De la « communauté morte-vivante »
La deuxième et la troisième partie de l’ouvrage constituent sans doute les pages les plus passionnantes de cet ouvrage brillamment écrit. Sans vouloir dévoiler tous les mystères démêlés par Arnaud Esquerre, soulignons le paradoxe qui entoure les morts depuis que l’État s’est octroyé le droit de fixer leur lieu de résidence. Les pages consacrées à l’exposition Our body, interdite dans plusieurs musées en France, ou à la « profanation » des cimetières, montrent que l’État traite ses morts comme s’il s’agissait de personnes vivantes. La transformation et l’usage des corps morts, y compris à des fins scientifiques ou artistiques, seraient devenus une atteinte à la « dignité humaine ». De la même manière, l’usage en médecine légale de la « vitropsie », permettant de préserver l’intégrité du corps humain mort, participe de ce même mouvement du respect du corps dans sa totalité. Il n’en a pas toujours été ainsi. L’usage des parties du corps humain à des fins artistiques, ou la marchandisation dont ont pu faire l’objet les reliques, vont précisément à l’encontre de cette volonté de l’État de traiter des corps morts comme s’il s’agissait de personnes vivantes.

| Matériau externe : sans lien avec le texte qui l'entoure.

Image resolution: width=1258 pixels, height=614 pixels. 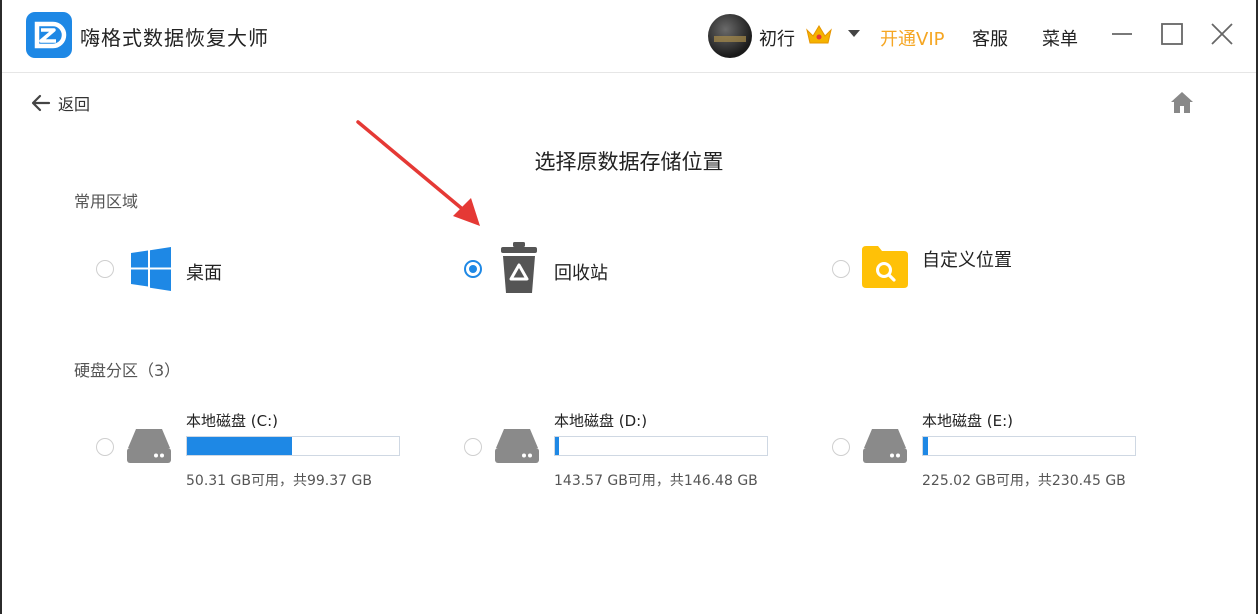 I want to click on desktop-label: 桌面, so click(x=204, y=272).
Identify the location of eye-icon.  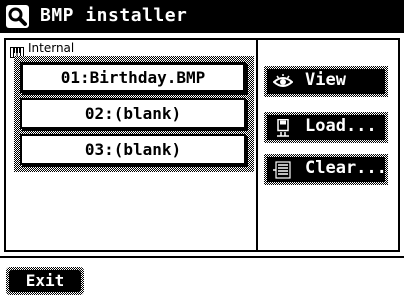
(283, 82).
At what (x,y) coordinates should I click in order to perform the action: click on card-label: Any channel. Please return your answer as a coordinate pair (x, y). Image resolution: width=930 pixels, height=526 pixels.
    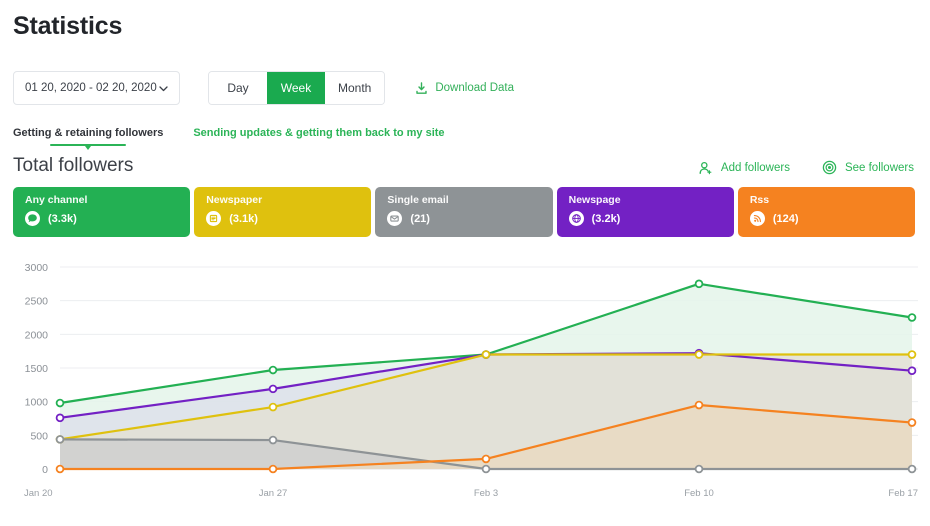
    Looking at the image, I should click on (56, 200).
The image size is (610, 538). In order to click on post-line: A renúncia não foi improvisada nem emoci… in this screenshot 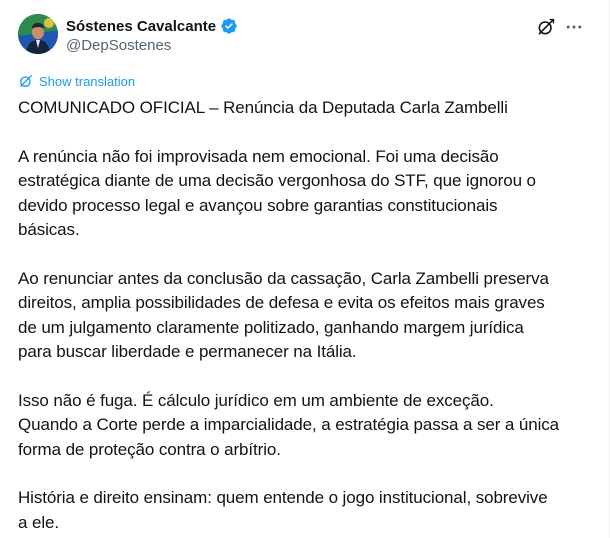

Ce mouvement par lequel l’État intervient dans la gestion des cadavres, en voulant les localiser, les fixer, les identifier, est précisément ce qu’Arnaud Esquerre qualifie de « communauté morte-vivante ». Celle-ci se caractérise par son aspect « total » et s’oppose à d’autres totalités, telles que la « race », la « nation », le « peuple » ou la « classe ». En ce sens, souligne Arnaud Esquerre « il n’est pas anodin qu’elle surgisse dans les années 1990, pendant lesquelles les ‘totalités’ telles que la ‘classe’ ou le ‘peuple’ s’essoufflent, voire sont minées et dissoutes par cette notion qu’est le ‘réseau’. Si ces totalités cèdent du terrain, c’est autant d’espace laissé à la ‘communauté morte-vivante’ » (p. 309). La caractéristique principale de cette communauté, conclut Esquerre, est « son rapport au territoire » dans la mesure où elle assure une « fiction d’une identité collective se distribuant individuellement » (p. 310). En voulant fixer et localiser les corps morts sur son territoire, en contrôlant leur mobilité, l’État vise donc à garantir l’unité de sa totalité.
On l’aura compris, l’ouvrage d’Arnaud Esquerre constitue une contribution essentielle à une sociologie de l’État et à son rapport aux corps, morts et vivants. L’ouvrage est remarquable à tout point de vue, et notamment par sa capacité à faire converger des terrains le plus souvent étudiés séparément et à articuler ainsi plusieurs méthodes d’enquête, choisies suivant le problème posé par chacun des terrains. Ce procédé permet à Arnaud Esquerre, non pas de faire surgir des structures ou des invariants dans notre relation aux restes humains, mais de décrire des évolutions et des ruptures dans notre appréhension des morts.